A Presentation by Jon Rosling

 

Jon is at present a local school teacher with an interest in movie making, something that he involves his pupils with, for which they are very appreciative.

Jon's  great grandfather worked at Silverwood – John James Sewell (grandmother’s father) was born in 1897, died in 1966, and he had been in the army.  His Grandfather also worked at Silverwood who was Ronald Rosling and he worked at the colliery from the late 1940s until 1986. He was originally from Wexford in Ireland and only came over to work around then. He lived in Maltby on Morrell Street for a number of years – in fact, he and my gran married at the Catholic Church on Morrell Street in Maltby. I don’t know how they came to live in Thrybergh, except that my grandma who’s maiden name was Wooton,  was born and raised in Sunnyside. Jack Wooton is my grandma’s brother.

Jons  mum’s family are the O’Briens of Thrybergh and Jons maternal grandfather was Bill O’Brien and his wife was Violet. Their sons David. William (Willy to everyone) and Shaun both worked at the pit, Willy up to it’s closure and Shaun until about 1987.  Understandably Jon takes quite an interest in things involving the mine . Thankfully for this site Jon's interest's also include photography and  he has kindly sent along the photo's below.

 

Jon writes:

"Attached are two graphics, they are landscape photos that I’ve put together using the Landscape Composite facility in Photoshop CS3. The first is of the Silverwood colliery site as it is now, the second is of the newly landscape slurry lake at the other side of the coal tip. I never thought that would ever be a place of such beauty and calm abiding. I took these pictures last week and am happy for you to use them. 

 

 

Above Silverwood colliery site 2007 © Jon Rosling

 

 

Above landscape slurry lake © Jon Rosling

 

THE FINAL CURTAIN

 

 

After it's closure Silverwood's 126 hectare tip was purchased by A. Ogden & Sons who undertook to reclaim the site and salvage any usable spoil on the tip.

Then a restoration of the area was undertaken which has taken five years to accomplish, as you can see by the end result in Jon's photos above, the restoration has been a complete success.
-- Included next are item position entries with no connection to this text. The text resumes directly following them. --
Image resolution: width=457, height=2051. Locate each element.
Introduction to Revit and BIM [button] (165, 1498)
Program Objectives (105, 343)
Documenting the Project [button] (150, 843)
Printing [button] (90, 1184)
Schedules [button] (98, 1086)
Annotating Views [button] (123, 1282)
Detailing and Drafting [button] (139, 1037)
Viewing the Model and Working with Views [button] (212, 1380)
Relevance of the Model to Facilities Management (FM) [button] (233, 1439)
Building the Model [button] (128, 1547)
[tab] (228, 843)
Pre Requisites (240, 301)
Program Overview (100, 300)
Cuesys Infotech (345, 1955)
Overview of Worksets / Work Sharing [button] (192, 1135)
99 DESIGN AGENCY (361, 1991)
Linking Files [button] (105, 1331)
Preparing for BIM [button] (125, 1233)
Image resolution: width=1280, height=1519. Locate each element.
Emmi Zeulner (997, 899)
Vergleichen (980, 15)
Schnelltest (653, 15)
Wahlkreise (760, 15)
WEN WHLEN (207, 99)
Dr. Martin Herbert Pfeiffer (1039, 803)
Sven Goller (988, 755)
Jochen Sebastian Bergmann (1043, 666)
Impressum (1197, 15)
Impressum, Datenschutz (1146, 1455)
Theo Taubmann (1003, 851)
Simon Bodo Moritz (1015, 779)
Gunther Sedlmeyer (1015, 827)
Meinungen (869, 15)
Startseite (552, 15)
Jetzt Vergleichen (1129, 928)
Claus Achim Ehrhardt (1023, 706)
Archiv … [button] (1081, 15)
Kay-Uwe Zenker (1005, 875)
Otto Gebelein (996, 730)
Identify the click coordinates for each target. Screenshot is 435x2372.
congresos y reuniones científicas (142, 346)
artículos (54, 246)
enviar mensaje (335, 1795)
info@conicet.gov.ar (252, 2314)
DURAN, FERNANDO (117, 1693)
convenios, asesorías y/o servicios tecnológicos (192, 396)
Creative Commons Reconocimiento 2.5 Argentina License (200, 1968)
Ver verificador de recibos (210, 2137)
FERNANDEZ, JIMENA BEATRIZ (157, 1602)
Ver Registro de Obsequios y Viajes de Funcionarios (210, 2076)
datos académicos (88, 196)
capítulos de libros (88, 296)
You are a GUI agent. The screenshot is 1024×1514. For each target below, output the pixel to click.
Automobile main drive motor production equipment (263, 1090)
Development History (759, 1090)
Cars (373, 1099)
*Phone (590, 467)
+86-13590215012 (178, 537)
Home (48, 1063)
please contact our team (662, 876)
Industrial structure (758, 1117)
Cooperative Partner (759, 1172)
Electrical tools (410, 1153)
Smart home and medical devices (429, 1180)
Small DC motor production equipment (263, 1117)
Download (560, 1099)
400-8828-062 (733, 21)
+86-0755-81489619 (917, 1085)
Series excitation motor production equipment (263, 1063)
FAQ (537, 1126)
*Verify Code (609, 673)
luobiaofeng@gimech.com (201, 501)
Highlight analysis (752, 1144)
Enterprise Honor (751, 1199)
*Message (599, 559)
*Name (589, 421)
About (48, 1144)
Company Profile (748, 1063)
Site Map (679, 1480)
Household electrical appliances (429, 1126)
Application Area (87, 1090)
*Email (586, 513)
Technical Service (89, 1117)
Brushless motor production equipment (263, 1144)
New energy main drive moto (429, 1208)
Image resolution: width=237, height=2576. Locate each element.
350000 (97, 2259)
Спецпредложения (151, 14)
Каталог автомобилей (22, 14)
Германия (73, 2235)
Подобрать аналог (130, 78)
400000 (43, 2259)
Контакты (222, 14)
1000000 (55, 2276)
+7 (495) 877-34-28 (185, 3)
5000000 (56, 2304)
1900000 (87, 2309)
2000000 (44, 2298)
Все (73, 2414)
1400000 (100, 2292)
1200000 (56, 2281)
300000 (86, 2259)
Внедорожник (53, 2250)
There has been a large input by local community groups, local councils, etc who have all helped to ensure that success, and with a £239,000 grant from the Forestry Resource, tree's have been planted on the site, creating along with the wetlands, a future woodland. The finishing touch which I'm sure every member of the local communities will agree is a wonderful tribute to the miners who once worked at Silverwood. The tribute was thanks to a local garage proprietor, who rescued one of the pit head wheels at the time of demolition, and has donated it to the project. The lads will have a very fitting monument and it makes an happy ending to the story of the mine once known as "The Merry Widows Pit".

The parkland is already successful in attracting wildlife, and many species of birds, and butterflies have already been sighted, so the property of Woodlaithes once frequented by many a noble lord through the centuries, is now restored as a place to enjoy nature with splendid views.